RUSH: Be curious about it and challenge it and be somewhat suspicious of things until he can figure it out himself or ask other people about it, because you can tell him there are people that do have an agenda that he grow up thinking what he’s thinking now for political purposes.
CALLER: Yeah.
RUSH: You might tell him, I don’t know, that there’s very little science associated with all this, that it’s all politics. That’s all true, I just don’t know what his acumen is and his perception of things political is at age ten. So you know him and I don’t. You’re going to have to figure all that out yourself. But you can start with what you’ll see on the website.
CALLER: You don’t know how much I appreciate that. Thank you so much.
RUSH: You bet. Now, don’t go away
CALLER: I won’t.
RUSH: The guy on the phone here, as soon as we get to the next call you’ll be on hold and he’ll talk to you, okay?
CALLER: Can I tell you something?
RUSH: Sure.
CALLER: I’ve been mad at you all weekend because you picked the Bears. If you would eat some crow about the Super Bowl, I would really appreciate it.
RUSH: Well, did you hear the whole pick?
CALLER: No.
RUSH: Well!
CALLER: I didn’t. I had to leave. I turned it on at like 2:58 and you said, “Okay, I pick the Bears.”
RUSH: I picked the Bears to be contrary.
CALLER: Okay.
RUSH: Because everybody was picking the Colts, and I don’t go along with conventional wisdom, in my little office pool I was the only one who picked the Bears.
CALLER: Okay. So I’m okay with that.
RUSH: Yeah, yeah, yeah, yeah, yeah.
CALLER: I’m okay with that.
RUSH: If you look at this game on paper, statistics, there’s no way the Bears can win it. That’s why they’re the underdogs; that’s why everybody was picking the Colts.
CALLER: Okay. I just wanted to clear it up because I know you do things sometimes to be contrarian. I didn’t hear it all.
RUSH: Okay, it was a contest: Who do I make mad here, Indianapolis or Chicago?
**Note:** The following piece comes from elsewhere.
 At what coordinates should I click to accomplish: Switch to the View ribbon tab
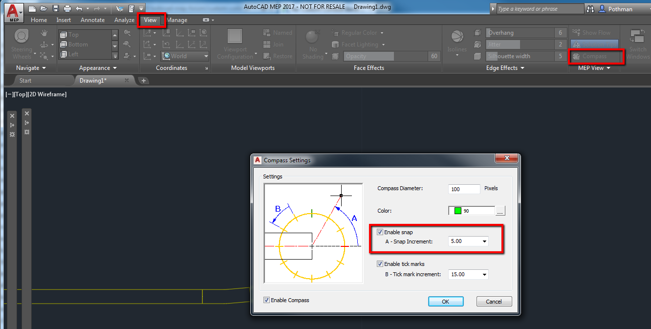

CALLER: Yeah, well, you really did make me mad.
RUSH: Well, but Indianapolis is a smaller city.
CALLER: (Laughing.) That’s true.
RUSH: All right.
CALLER: Okay, we’re good.
RUSH: All right, all right.
CALLER: We’re good!
RUSH: Don’t hang up.
CALLER: (Laughing.) Thanks, Rush.
BREAK TRANSCRIPT
RUSH: Tracy in Indiana, I know you’re still out there, still gleeful and ecstatic over becoming a new subscriber to RushLimbaugh.com. I should have said something to you during your call asking and seeking my advice on how to deal with your ten-year-old child that came home from a propaganda session on global warming. Look, here may be the simplest way to do this, after you use the stuff you’re gonna see on my website later this afternoon. You all are a religious family. (I think she said that her husband is a pastor.) One of the simplest ways I think to deal with all this is your ten-year-old comes home and says, “Mommy, we’ve gotta turn the lights off because there’s something in the plants that’s heating up the planet, melting the ice.” One thing you could try, Tracy, is a very simple question: “Son, do you really think God would create and design a planet and systems where something that natural causes disaster and destruction — and if he did, why hasn’t been happening since the beginning of time?” (interruption)
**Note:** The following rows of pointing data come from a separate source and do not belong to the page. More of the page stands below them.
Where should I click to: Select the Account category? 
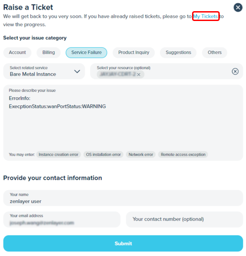tap(17, 53)
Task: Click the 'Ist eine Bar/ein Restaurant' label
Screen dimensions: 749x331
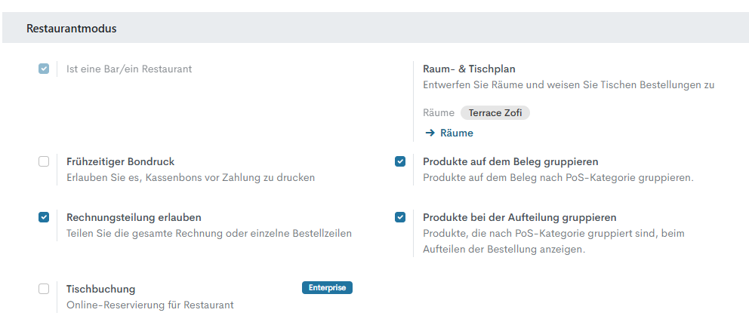Action: tap(129, 69)
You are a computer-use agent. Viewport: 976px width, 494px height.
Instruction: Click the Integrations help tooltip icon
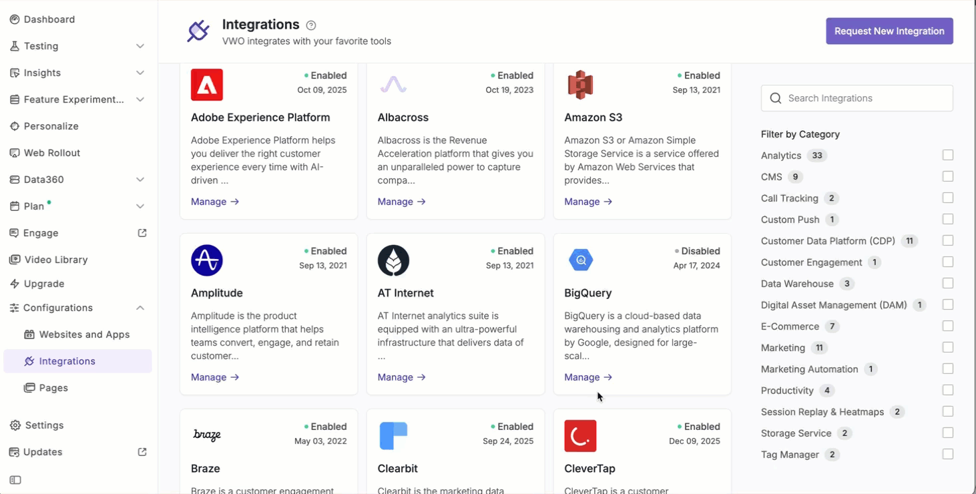pos(310,25)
Right. Oh, oh, oh, yeah electrical plants, the electrical plants. Well, okay, it still follows because you could then say to your son, “Son, do you really think a God who created human beings, who can create inventions that improve the quality of life and have done so for years — the quality of life on this planet has never, ever been better — do you really think God would create people who, in improving their own lives, would destroy the planet?” That power plants are actually what’s causing ice to melt? There’s a number of different ways here. The challenge here is ten years old. I don’t talk to ten-year-olds, and when I do I still am tempted to say, “Goo-goo and gaga.” In this regard I’m woefully — and I will admit it — inept in trying to figure out how to reach them. A ten-year-old. They run away from me in tears. You know, my voice is loud. I’m tempted to spank ’em if they get too loud. I know that’s not the way.